┌──
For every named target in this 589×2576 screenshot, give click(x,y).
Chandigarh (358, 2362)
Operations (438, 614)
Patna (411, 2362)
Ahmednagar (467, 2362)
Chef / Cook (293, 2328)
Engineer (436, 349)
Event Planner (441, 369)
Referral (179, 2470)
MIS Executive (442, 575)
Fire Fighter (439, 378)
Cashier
└──
▶ _Exercise directions_
Please return only the lines from the one that contains "Event Planner (441, 369)" through the final line of the entries, each exactly as written.

▶ _Answer_
Event Planner (441, 369)
Referral (179, 2470)
MIS Executive (442, 575)
Fire Fighter (439, 378)
Cashier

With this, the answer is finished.